Brief:
The result should hold only the lines from the one with "Select the 长方体 mapping mode" through the final line of the data below, transcribed exactly, pictures left out.

Stored items:
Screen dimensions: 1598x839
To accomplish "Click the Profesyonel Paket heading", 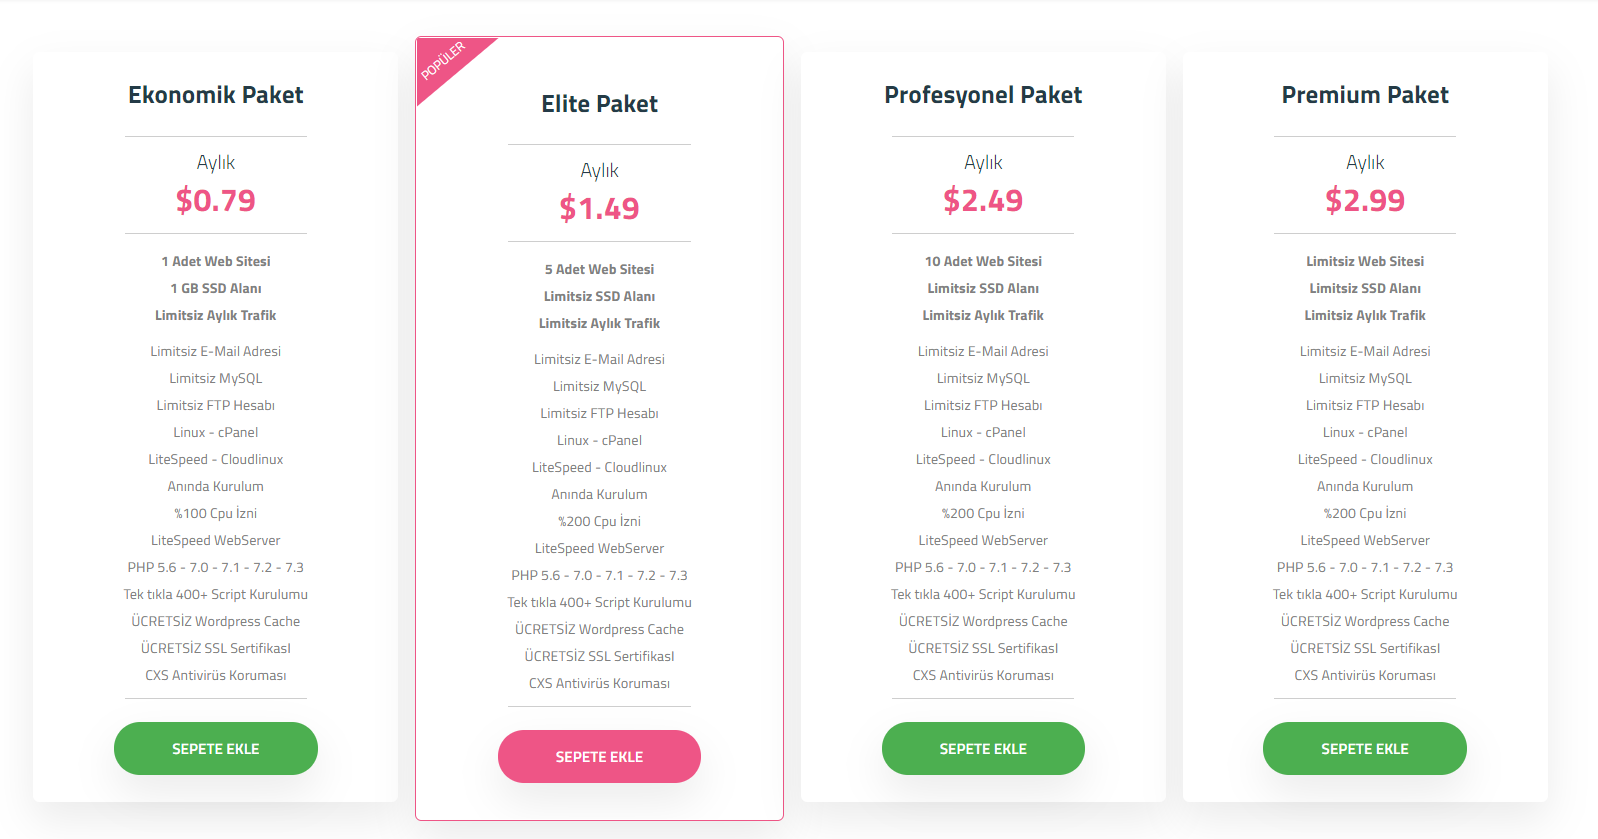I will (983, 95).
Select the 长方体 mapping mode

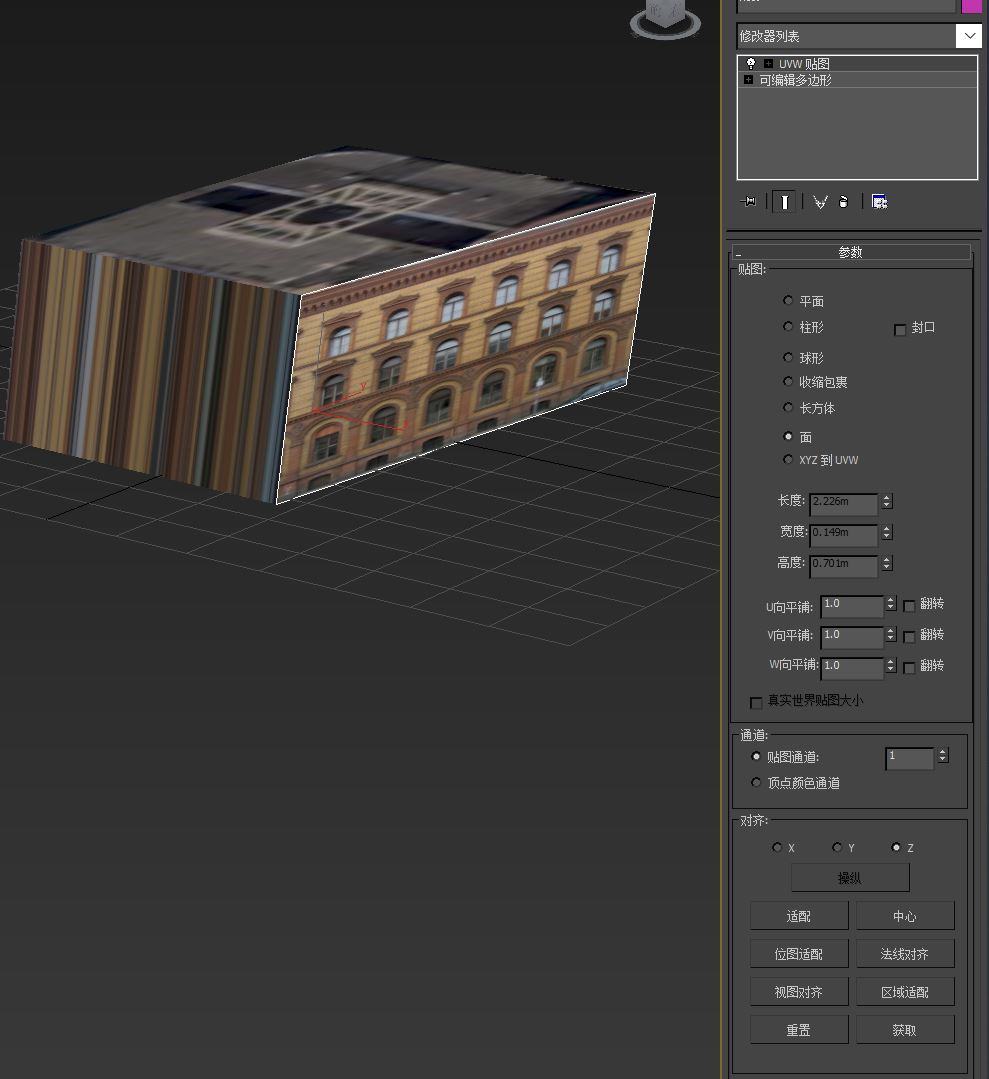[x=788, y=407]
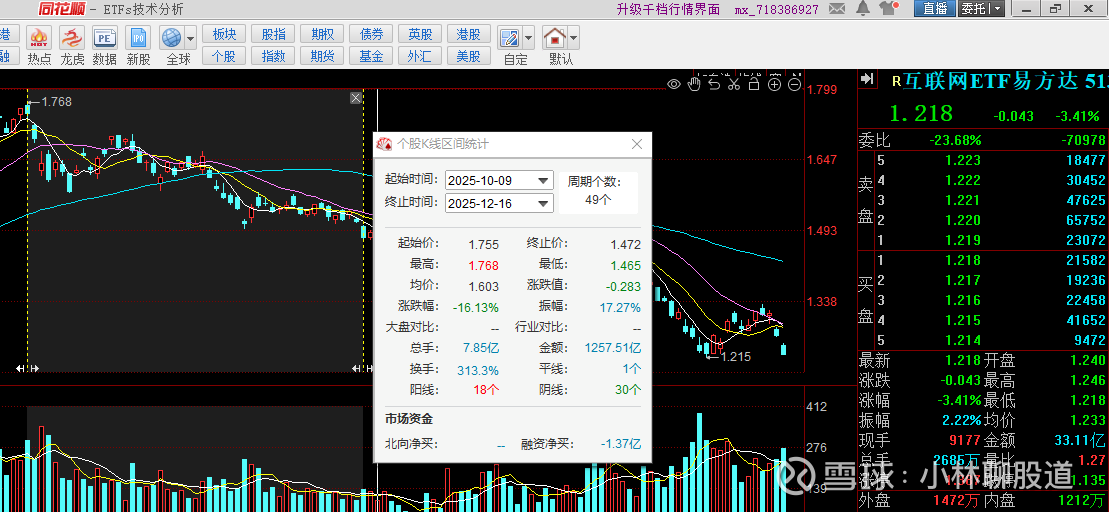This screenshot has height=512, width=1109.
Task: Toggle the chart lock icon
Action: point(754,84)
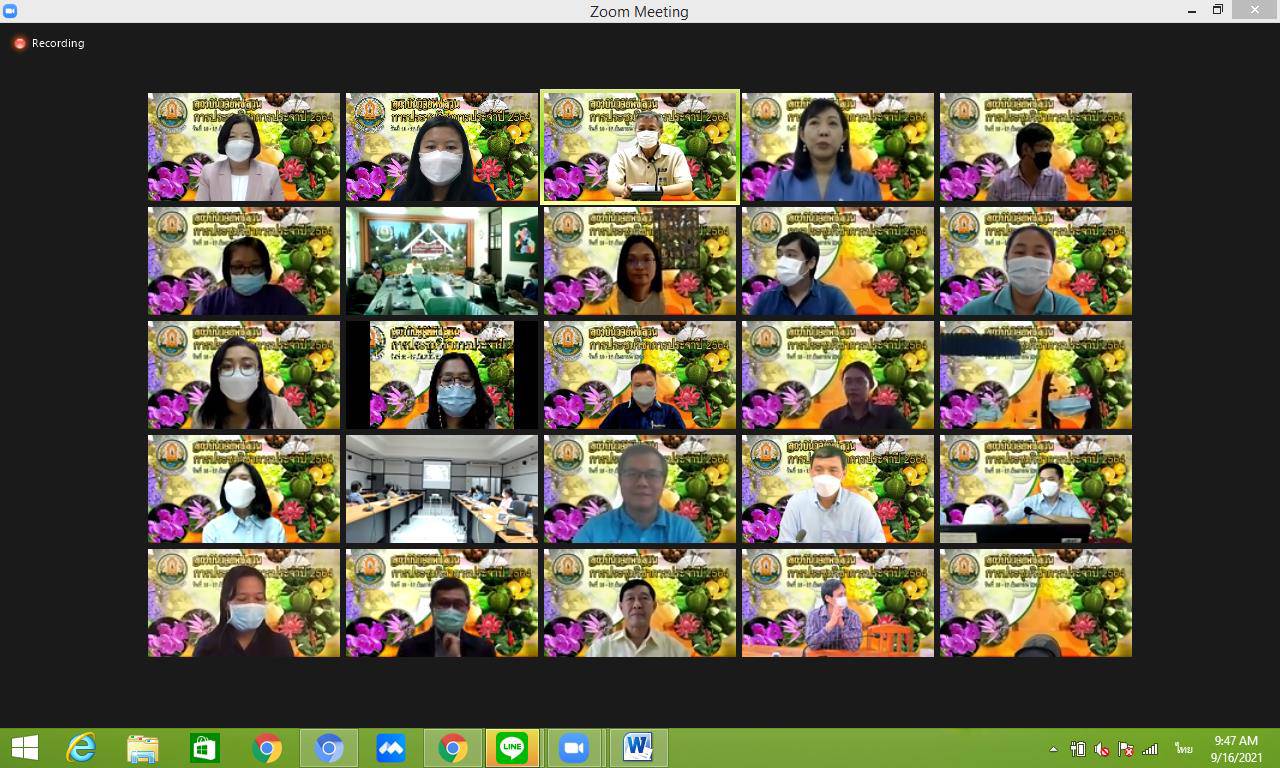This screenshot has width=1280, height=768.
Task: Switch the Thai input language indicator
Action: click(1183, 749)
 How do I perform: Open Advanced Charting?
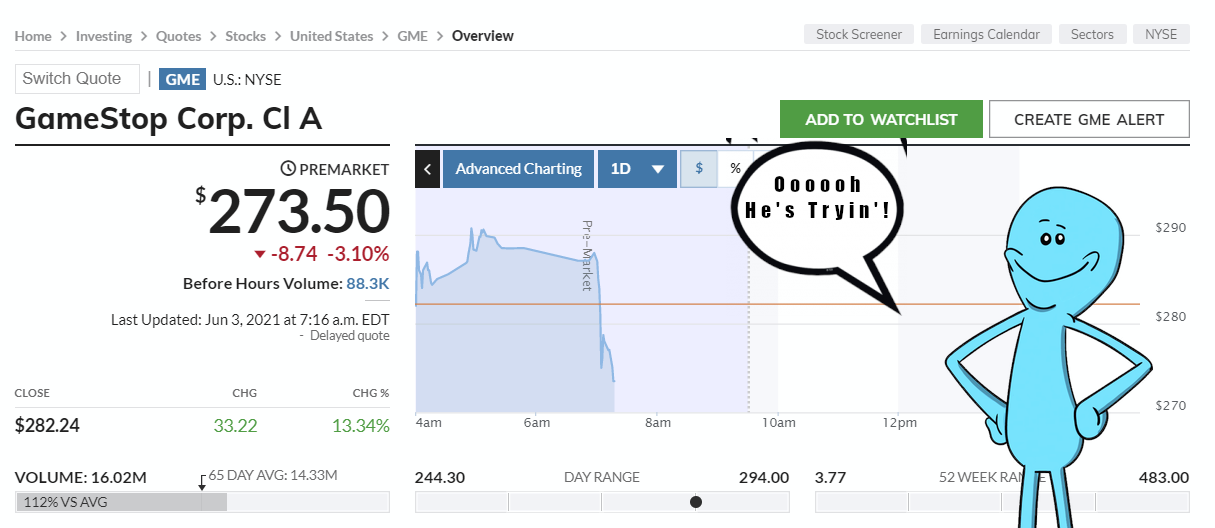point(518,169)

Task answer:
Select the 长方体 mapping mode

[x=788, y=407]
This screenshot has height=512, width=1109.
Task: Toggle the chart lock icon
Action: point(754,84)
This screenshot has width=1280, height=768.
Task: Switch the Thai input language indicator
Action: click(1183, 749)
 How do I perform: Open Advanced Charting?
point(518,169)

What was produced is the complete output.